Temporary Possession:
Even if the home will ultimately be sold, the court may award temporary possession to the parent with primary custody to minimize disruption for the children.
For families in Austin, where school districts and neighborhoods are important to family life, the home is often treated as a parenting asset as much as a financial asset.
How to Refinance the Marital Home After Divorce
If one spouse keeps the home, refinancing is typically necessary to remove the other spouse’s name from the mortgage and to access funds for the buyout.
Steps to Refinance:
- Determine Equity: Calculate the home’s equity to determine the buyout amount.
- Qualify for a Mortgage: The spouse keeping the home must qualify for a mortgage on their own based on their income, credit, and debt-to-income ratio.
- Apply for Refinancing: Work with a lender to apply for a new mortgage in the sole name of the keeping spouse.
- Close the Loan: At closing, the new mortgage pays off the old mortgage, and the buyout funds are disbursed to the other spouse.
Cash-Out Refinance:
If the keeping spouse needs to pay a buyout, a cash-out refinance allows them to borrow against the home’s equity to obtain the necessary funds.
Challenges:
- Qualifying: The keeping spouse must have sufficient income and credit to qualify alone.
- Equity: There must be sufficient equity to cover the buyout and closing costs.
- Interest Rates: Refinancing may result in a higher interest rate than the existing mortgage.
Alternatives to Refinancing:
If refinancing is not possible, alternatives include:
- Selling the home
- Delayed sale (co-ownership until a future date)
- Offsetting the home’s value with other assets
For families in Austin, refinancing the marital home requires careful financial planning and often the assistance of a qualified lender.
Tax Implications of Marital Home Division
Dividing the marital home has tax implications that should be considered in the property division.
Capital Gains Exclusion:
Under federal tax law, a married couple can exclude up to $500,000 of capital gain from the sale of their primary residence if they meet ownership and use requirements. After divorce, each spouse may be able to exclude up to $250,000 of gain from the sale of their share.
Transfer of Ownership:
Transfers of real estate between spouses as part of a divorce are generally tax-free. However, if the home is sold or refinanced, tax consequences may arise.
Mortgage Interest Deduction:
The spouse who pays the mortgage interest is entitled to the mortgage interest deduction, provided they itemize deductions.
Property Taxes:
Property taxes are deductible by the spouse who pays them.
For families in Austin, understanding the tax implications of marital home division is essential to making informed decisions.
Frequently Asked Questions About Real Estate & Marital Home Division in Austin, Texas
When clients come to our office—whether from Austin’s central neighborhoods, the suburbs to the north and south, or the Hill Country communities—they often have questions about dividing the marital home. Here are the answers to the most common inquiries we receive.
Can I keep the house if my spouse wants to sell it?

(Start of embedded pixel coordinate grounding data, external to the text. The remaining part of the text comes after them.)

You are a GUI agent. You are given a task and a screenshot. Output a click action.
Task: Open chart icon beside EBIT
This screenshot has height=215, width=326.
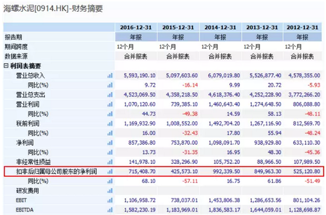pyautogui.click(x=110, y=200)
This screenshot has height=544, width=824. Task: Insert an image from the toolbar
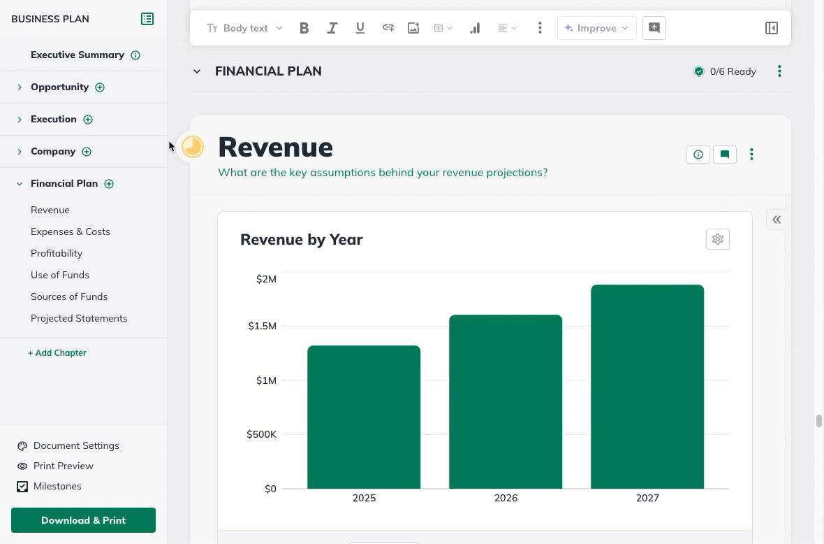pyautogui.click(x=413, y=28)
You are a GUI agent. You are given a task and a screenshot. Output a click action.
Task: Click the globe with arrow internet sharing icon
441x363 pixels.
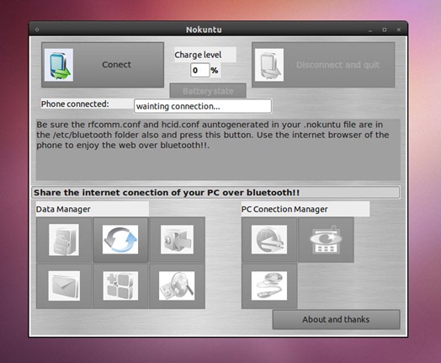coord(269,240)
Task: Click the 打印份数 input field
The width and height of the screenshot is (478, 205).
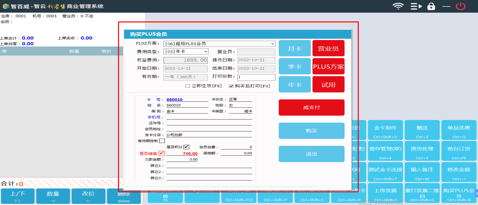Action: point(256,77)
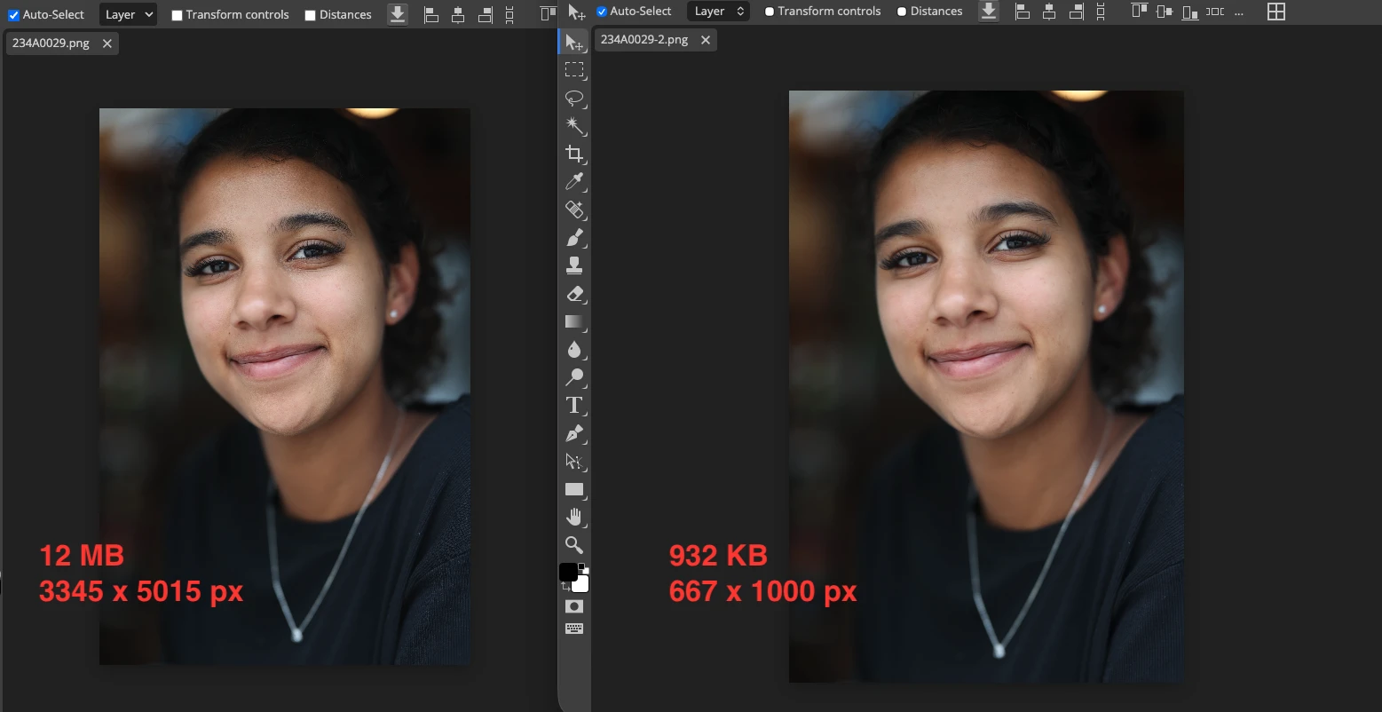Select the Crop tool
Screen dimensions: 1382x712
(574, 154)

If the house is community property, both spouses have rights. You can negotiate to keep the house by buying out your spouse’s share. If you cannot agree, the court may order the house sold. However, if you have children, the court may be more inclined to allow you to stay in the home.
How is the value of the home determined?
The value is typically determined by a licensed appraiser. Alternatively, the parties may agree on a value or use a comparative market analysis from a real estate agent.
What if I can’t afford to refinance the house?
If you cannot refinance, options include selling the house, a delayed sale, or offsetting the home’s value with other assets. You may also consider asking a family member to co-sign or exploring alternative financing options.
What happens to the mortgage if we both move out?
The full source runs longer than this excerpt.